In NFIB v. Sebelius in 2012, the Supreme Court ruled 5-4 that the ACA was a tax because of its individual health care mandate and penalty and was therefore authorized by the Taxing and Spending Clause of Article I, § 8 of the Constitution. But President Trump’s Tax Cuts and Jobs Act of 2017 eliminated the individual mandate and penalty. In December 2018 a Federal District Court Judge in Texas ruled that because the individual mandate and penalty had been repealed, the ACA was no longer a tax and is therefore unconstitutional.

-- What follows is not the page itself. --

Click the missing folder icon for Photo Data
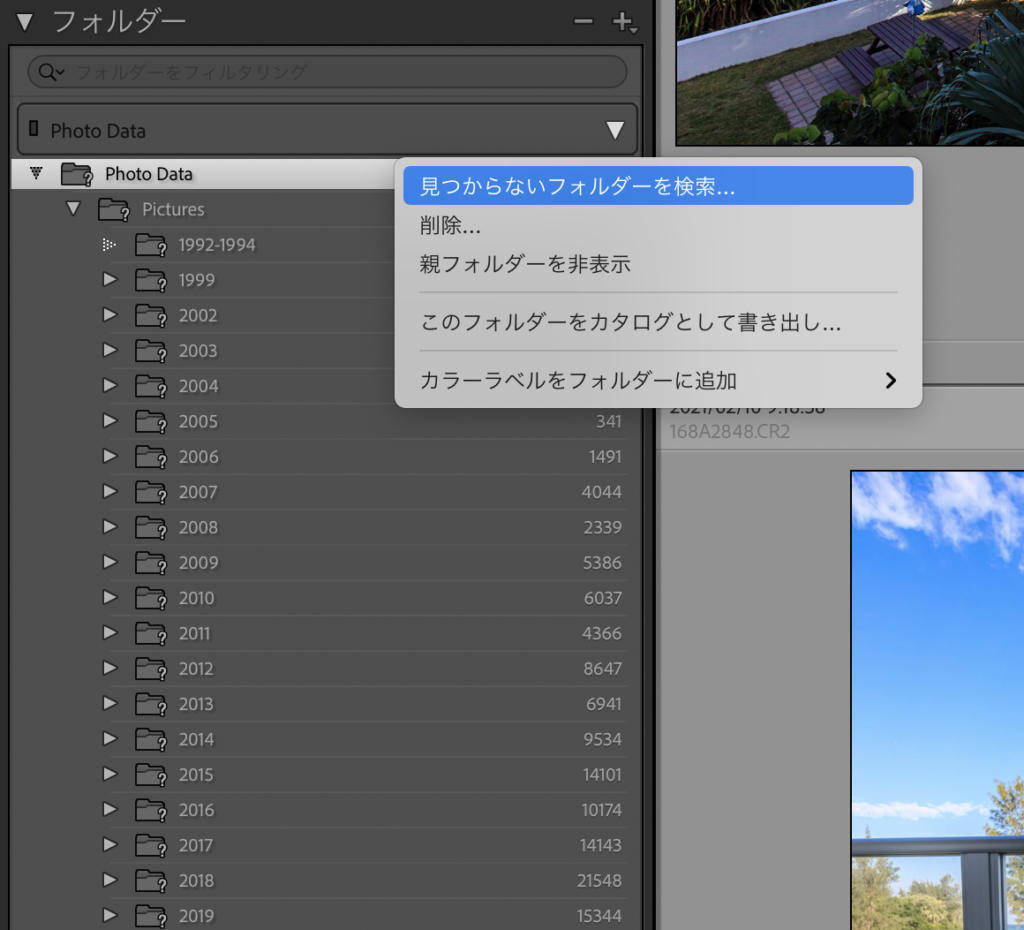 [77, 174]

The case has been appealed to the Fifth Circuit.
Foundation President Kayla Moore stated the Foundation’s position: “The Constitution delegates only certain powers to the federal government and reserves all others to the states or to the people. Nothing in the Constitution authorizes Congress to regulate or finance health care; health care is the responsibility of individuals, families, and churches.”

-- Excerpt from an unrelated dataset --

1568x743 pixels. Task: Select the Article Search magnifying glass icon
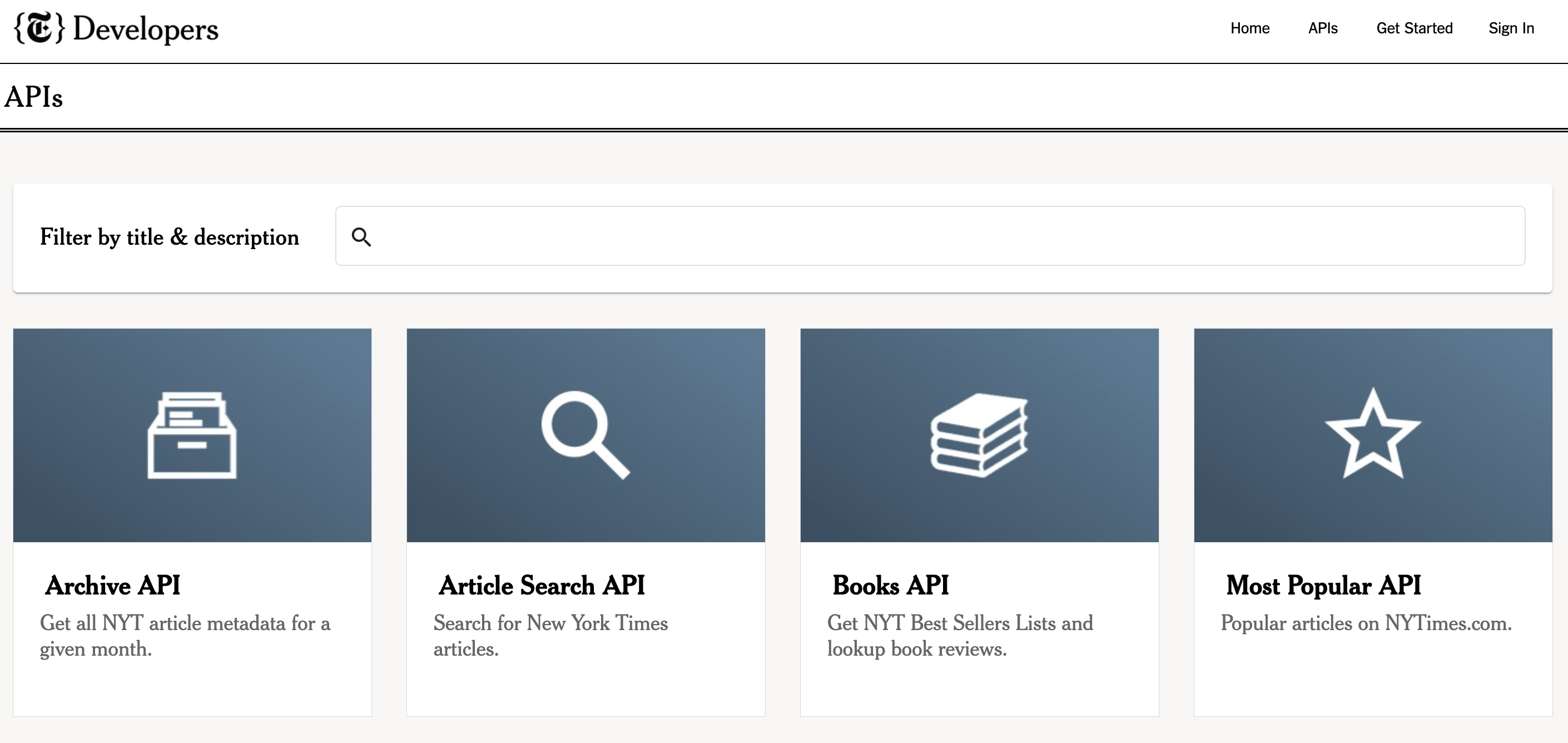coord(585,435)
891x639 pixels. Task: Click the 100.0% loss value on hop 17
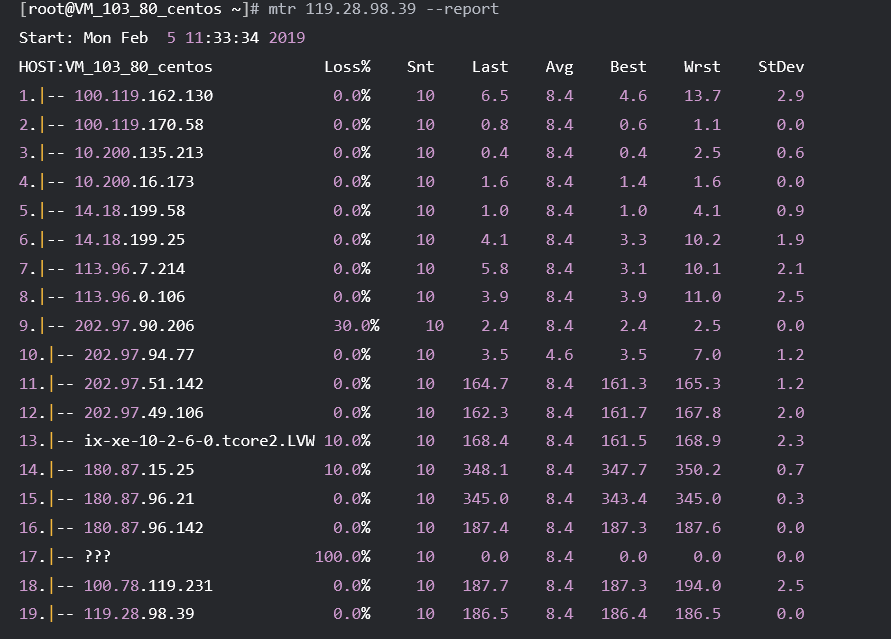point(343,557)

Foundation Senior Counsel John Eidsmoe added: “Either the ACA is a tax or it isn’t. If it is, it was not properly adopted because it originated in the Senate, and Article I, § 7 says all revenue bills must originate in the House. If it is not a tax, it has no authorization under the Taxing and Spending Clause or any other portion of the Constitution.”
The Fifth Circuit is expected to decide the case later this year, after which it will likely be appealed to the Supreme Court.